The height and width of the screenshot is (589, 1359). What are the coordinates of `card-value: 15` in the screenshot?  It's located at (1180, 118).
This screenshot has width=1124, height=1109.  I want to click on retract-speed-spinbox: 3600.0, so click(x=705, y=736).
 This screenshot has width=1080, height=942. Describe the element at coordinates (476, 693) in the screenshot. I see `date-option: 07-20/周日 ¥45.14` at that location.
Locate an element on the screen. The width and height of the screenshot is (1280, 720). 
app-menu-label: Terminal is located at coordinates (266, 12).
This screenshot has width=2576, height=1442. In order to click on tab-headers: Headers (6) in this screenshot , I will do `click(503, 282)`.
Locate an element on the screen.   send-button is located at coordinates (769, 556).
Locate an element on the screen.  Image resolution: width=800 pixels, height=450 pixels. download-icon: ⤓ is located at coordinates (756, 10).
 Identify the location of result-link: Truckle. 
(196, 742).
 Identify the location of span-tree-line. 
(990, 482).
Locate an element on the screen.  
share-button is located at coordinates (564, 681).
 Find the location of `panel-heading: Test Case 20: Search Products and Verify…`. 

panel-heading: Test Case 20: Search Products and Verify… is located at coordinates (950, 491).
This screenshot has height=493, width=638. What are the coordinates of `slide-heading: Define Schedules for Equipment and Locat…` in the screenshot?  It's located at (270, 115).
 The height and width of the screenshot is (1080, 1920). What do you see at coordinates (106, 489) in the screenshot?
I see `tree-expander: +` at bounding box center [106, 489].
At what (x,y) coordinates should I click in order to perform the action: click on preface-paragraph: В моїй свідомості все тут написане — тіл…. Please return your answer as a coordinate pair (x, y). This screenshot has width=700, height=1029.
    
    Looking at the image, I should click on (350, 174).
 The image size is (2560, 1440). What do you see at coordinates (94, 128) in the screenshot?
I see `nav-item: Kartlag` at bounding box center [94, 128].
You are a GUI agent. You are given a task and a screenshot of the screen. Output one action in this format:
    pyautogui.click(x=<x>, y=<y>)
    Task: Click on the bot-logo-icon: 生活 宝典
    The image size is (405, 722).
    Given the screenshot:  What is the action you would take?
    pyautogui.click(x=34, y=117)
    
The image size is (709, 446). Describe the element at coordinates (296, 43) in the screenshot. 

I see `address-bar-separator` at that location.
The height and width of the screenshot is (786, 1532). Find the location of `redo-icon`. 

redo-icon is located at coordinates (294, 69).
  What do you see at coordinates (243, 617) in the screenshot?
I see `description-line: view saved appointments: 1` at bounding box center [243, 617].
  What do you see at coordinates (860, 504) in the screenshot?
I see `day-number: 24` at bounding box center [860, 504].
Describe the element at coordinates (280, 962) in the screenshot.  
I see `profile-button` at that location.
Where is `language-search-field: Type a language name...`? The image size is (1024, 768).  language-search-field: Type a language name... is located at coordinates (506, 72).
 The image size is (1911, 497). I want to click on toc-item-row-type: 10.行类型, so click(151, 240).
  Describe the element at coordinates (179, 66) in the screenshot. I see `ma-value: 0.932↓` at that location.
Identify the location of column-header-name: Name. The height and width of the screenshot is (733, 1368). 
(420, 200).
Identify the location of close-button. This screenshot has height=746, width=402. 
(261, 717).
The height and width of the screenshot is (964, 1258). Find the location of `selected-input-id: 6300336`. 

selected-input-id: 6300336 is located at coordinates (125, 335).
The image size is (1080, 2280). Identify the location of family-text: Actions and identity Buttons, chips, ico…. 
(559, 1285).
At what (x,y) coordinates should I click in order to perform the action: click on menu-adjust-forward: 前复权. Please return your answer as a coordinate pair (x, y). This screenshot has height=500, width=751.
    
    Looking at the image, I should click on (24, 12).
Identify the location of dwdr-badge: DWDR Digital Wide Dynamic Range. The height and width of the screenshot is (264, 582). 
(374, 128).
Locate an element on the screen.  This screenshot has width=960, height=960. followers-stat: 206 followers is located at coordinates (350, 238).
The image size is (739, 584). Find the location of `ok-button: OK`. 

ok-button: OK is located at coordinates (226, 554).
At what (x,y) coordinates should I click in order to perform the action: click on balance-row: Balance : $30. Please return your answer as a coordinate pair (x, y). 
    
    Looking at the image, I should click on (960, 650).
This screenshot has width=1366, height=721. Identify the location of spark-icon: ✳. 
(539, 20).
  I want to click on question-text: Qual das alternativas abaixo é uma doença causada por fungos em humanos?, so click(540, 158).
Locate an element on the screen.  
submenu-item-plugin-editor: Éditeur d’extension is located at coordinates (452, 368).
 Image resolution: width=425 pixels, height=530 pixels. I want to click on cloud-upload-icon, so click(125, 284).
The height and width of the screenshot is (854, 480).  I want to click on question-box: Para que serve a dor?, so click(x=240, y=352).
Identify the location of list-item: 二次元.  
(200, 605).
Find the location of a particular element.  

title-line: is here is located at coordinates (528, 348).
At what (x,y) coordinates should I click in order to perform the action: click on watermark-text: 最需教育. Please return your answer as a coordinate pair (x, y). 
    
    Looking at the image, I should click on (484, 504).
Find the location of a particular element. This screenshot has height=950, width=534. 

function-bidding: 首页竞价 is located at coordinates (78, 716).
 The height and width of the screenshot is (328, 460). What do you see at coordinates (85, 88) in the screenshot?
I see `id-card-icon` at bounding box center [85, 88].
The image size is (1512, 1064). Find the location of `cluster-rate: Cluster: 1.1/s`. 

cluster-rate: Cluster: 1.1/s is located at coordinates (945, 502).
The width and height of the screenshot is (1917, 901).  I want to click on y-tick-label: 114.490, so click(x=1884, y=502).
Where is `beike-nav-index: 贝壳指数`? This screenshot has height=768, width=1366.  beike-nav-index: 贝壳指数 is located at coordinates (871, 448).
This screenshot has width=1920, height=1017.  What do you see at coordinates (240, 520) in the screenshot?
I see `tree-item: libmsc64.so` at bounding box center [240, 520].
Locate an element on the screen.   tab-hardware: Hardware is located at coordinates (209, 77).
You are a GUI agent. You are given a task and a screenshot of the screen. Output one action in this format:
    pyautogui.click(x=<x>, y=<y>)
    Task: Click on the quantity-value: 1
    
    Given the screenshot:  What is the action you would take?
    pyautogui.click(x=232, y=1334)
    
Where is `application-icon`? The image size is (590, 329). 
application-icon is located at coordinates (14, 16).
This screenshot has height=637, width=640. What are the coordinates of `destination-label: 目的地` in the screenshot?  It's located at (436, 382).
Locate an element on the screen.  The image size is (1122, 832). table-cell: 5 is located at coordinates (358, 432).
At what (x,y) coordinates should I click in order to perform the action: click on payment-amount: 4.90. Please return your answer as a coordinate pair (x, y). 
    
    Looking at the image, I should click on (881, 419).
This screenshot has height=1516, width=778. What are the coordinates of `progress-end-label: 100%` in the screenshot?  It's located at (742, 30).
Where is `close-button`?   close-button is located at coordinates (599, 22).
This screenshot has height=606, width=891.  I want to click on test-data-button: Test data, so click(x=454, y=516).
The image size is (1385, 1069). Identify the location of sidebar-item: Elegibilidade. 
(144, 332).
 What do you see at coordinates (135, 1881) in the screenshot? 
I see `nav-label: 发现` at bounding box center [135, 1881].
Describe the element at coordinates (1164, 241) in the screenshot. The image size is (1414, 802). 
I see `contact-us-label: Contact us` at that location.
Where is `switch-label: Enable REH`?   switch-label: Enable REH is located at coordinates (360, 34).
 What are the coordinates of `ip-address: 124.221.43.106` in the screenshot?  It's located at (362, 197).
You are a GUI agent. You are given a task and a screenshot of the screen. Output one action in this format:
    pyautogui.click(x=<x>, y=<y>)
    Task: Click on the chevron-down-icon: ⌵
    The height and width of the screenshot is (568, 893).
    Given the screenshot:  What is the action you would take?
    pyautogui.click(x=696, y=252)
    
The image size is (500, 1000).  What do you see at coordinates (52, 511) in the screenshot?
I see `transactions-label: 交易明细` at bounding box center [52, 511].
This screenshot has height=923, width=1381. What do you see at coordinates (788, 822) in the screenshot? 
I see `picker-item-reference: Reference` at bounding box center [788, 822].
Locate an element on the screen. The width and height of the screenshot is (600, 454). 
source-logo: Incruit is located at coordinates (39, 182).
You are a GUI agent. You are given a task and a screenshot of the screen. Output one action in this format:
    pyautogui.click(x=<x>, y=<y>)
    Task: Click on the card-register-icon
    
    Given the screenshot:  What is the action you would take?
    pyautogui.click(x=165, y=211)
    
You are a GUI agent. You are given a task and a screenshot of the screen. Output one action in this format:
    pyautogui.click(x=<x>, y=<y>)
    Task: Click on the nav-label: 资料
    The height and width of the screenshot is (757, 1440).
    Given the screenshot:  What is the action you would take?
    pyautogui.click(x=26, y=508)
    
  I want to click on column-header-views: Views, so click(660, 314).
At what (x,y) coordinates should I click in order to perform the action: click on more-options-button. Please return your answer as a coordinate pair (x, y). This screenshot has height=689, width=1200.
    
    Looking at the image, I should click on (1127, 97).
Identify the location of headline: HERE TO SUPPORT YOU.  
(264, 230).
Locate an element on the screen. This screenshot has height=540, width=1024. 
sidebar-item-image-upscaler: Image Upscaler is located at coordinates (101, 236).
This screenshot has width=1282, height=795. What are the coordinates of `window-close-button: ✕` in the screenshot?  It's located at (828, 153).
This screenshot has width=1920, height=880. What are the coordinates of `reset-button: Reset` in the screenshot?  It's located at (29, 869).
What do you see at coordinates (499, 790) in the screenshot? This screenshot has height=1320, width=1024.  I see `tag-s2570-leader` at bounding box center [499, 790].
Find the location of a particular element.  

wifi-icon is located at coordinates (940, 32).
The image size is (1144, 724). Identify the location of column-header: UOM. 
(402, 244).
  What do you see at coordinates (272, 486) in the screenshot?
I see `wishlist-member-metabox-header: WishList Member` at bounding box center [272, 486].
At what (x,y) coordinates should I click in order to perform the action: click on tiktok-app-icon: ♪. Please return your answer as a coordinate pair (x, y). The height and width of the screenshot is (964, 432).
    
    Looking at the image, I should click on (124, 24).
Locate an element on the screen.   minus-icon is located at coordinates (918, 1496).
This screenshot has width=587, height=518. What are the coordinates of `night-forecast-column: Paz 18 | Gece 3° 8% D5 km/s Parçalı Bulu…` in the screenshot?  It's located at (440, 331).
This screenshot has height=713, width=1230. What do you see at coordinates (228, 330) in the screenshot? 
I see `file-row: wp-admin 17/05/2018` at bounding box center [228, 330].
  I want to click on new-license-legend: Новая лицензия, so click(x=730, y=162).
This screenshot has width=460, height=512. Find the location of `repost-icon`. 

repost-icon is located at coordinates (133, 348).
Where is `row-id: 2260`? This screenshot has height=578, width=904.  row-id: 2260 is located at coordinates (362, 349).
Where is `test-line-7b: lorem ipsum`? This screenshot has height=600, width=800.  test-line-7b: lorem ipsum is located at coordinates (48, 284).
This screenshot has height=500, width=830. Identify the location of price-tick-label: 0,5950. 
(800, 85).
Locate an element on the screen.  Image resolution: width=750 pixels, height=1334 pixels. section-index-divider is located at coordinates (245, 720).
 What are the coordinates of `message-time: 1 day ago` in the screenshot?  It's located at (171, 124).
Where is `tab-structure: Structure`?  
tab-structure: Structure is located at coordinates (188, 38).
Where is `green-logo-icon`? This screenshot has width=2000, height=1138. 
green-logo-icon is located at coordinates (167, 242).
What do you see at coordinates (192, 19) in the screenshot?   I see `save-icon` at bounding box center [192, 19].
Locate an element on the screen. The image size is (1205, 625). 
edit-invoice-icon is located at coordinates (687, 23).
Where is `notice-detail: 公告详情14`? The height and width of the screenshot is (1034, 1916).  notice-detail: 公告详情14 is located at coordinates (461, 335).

▸ **PROBLEM STATEMENT**: Can you duplicate, character for character, the stretch of items from the line containing "coordinates (360, 34)." through the line containing "source-logo: Incruit is", both of those lines included?

▸ **RESULT**:
Where is `switch-label: Enable REH`?   switch-label: Enable REH is located at coordinates (360, 34).
 What are the coordinates of `ip-address: 124.221.43.106` in the screenshot?  It's located at (362, 197).
You are a GUI agent. You are given a task and a screenshot of the screen. Output one action in this format:
    pyautogui.click(x=<x>, y=<y>)
    Task: Click on the chevron-down-icon: ⌵
    The height and width of the screenshot is (568, 893).
    Given the screenshot:  What is the action you would take?
    pyautogui.click(x=696, y=252)
    
The image size is (500, 1000).  What do you see at coordinates (52, 511) in the screenshot?
I see `transactions-label: 交易明细` at bounding box center [52, 511].
This screenshot has height=923, width=1381. What do you see at coordinates (788, 822) in the screenshot? 
I see `picker-item-reference: Reference` at bounding box center [788, 822].
Locate an element on the screen. The width and height of the screenshot is (600, 454). 
source-logo: Incruit is located at coordinates (39, 182).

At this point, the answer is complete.